** Passage for review follows **
John and I were shopping for a car in an outdoor lot where the cars were parked in two rows – you know, lined up like the teeth on a zipper.  One row was blue cars; the other was red.  I was backing a red car out of its parking space, to test drive it, but John was parallel parked behind me.  It didn’t look like I had enough room to back out, but the salesman (who looked, by the way, like a cartoon version of a slick and dishonest car dealer) was waving me out as if I had plenty of room.  And I probably did have room – only the brakes failed, and I crashed into John’s parked car.  As I jumped out to check on things, that slimy car salesman was all over me – blaming me, calling me a stupid woman driver, claiming I didn’t follow his directions, and on top of everything, telling us that “we broke it, we bought it.”  He said we had to pay for both cars, which were totaled.

Well, as you can imagine, I was furious.  The car dealer started back up the hill to his office, saying we had to fork over the money, or he’d call the cops.  I told him, it was not my fault; it was all his fault.  The brakes had failed, and besides that, I was following his instructions exactly.  I was running after him, yelling.  Finally, he stopped and whirled around and looked at me hard, and he said, “So it’s all my fault?  You’re absolutely sure you did nothing wrong?”  “Yes!” I said.  “Good,” he said then, and he smiled and threw his arms around me in a big hug.  “Does that answer your question?”  I woke up laughing: Moses saw God in a burning bush – me, it was in a used car salesman.
** End of Passage for review **
** Data excerpts follows **
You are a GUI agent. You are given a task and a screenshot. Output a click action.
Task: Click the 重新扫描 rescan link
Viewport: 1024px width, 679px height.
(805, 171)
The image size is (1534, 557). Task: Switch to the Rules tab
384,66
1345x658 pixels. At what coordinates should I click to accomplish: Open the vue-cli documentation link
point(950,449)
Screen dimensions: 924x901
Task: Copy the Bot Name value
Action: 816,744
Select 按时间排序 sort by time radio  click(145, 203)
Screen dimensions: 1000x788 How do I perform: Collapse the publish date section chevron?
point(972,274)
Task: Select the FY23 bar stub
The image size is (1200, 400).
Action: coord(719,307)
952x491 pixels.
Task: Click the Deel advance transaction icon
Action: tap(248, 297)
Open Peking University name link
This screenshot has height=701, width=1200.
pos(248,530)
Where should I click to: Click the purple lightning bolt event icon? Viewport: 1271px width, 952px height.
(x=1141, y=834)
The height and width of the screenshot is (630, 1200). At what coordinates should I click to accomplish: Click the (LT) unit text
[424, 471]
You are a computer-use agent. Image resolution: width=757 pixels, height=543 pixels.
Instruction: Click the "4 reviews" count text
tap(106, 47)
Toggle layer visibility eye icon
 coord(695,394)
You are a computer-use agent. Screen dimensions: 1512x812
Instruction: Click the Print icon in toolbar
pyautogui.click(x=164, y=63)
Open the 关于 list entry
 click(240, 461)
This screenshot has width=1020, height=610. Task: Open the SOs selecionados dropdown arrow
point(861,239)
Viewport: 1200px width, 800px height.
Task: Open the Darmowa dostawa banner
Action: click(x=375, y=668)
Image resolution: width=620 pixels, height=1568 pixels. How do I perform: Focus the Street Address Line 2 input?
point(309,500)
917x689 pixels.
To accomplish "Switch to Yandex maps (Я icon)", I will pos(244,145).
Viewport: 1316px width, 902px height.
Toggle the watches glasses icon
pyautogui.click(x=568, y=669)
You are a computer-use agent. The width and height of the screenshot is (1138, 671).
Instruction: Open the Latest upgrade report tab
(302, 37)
** End of Data excerpts **
• Exercises to complete:
1 - In the car-lot dream story, reproduce the text word for word, starting at "John and I were" and ending at "which were totaled.".
2 - Using the car-lot dream story, decide whether each statement agrees with it, answering yes or no and quoting the deciding words: (a) The brakes failed on the car being backed out. (b) The salesman demanded payment for only one car. (c) The dreamer woke up crying.
3 - Continue the car-lot dream story from its final sentence.

• Results of the exercise:
1 -
John and I were shopping for a car in an outdoor lot where the cars were parked in two rows – you know, lined up like the teeth on a zipper.  One row was blue cars; the other was red.  I was backing a red car out of its parking space, to test drive it, but John was parallel parked behind me.  It didn’t look like I had enough room to back out, but the salesman (who looked, by the way, like a cartoon version of a slick and dishonest car dealer) was waving me out as if I had plenty of room.  And I probably did have room – only the brakes failed, and I crashed into John’s parked car.  As I jumped out to check on things, that slimy car salesman was all over me – blaming me, calling me a stupid woman driver, claiming I didn’t follow his directions, and on top of everything, telling us that “we broke it, we bought it.”  He said we had to pay for both cars, which were totaled.

2 -
(a) Yes: "only the brakes failed, and I crashed into John’s parked car."
(b) No: "He said we had to pay for both cars, which were totaled."
(c) No: "I woke up laughing"

3 -
But I was still skeptical.  When I got to the doctor, I had to have a real explanation, a scientific explanation.  So I asked her the same question I’d asked God, “Why did this happen to me?” “Well,” she said, “What happens is that the two lines of chromosomes – yours on one side and your husbands on the other – line up kind of like this (she puts her two hands up with the fingertips almost touching).  And they’re supposed to fit together kind of like a zipper.  But sometimes one pair of the chromosomes doesn’t line up right, like one is turned, and they kind of crash and fail to connect properly.”  Who knew God understood genetics, much less would really give such a straight answer to a question?

And it was exactly 3 months after that that I conceived my son Jacob.  I was leading an Advent prayer class for women in my church who had grief issues over the loss of a child, or infertility, and we were praying many of these Psalms, like 123:

2As the eyes of servants look to the hand of their master,
as the eyes of a maid to the hand of her mistress,
so our eyes look to the Lord our God, until he has mercy upon us.
3Have mercy upon us, O Lord, have mercy upon us….

People of faith, we can cry out to God in our pain, and even in our disbelief, and demand help, demand answers, and our Bible reminds us that – no matter how distant we feel from God, or how unworthy or unclean we are – we may not get exactly what we want when we want it, but we will be heard.  And we will all be welcome at our master’s table.

Thanks be to God for this Good News.  Amen.


 

Psalm 123

1To you I lift up my eyes, O you who are enthroned in the heavens!

2As the eyes of servants look to the hand of their master,
as the eyes of a maid to the hand of her mistress,
so our eyes look to the Lord our God, until he has mercy upon us.

3Have mercy upon us, O Lord, have mercy upon us,
for we have had more than enough of contempt.

4Our soul has had more than its fill of the scorn of those who are at ease,
of the contempt of the proud.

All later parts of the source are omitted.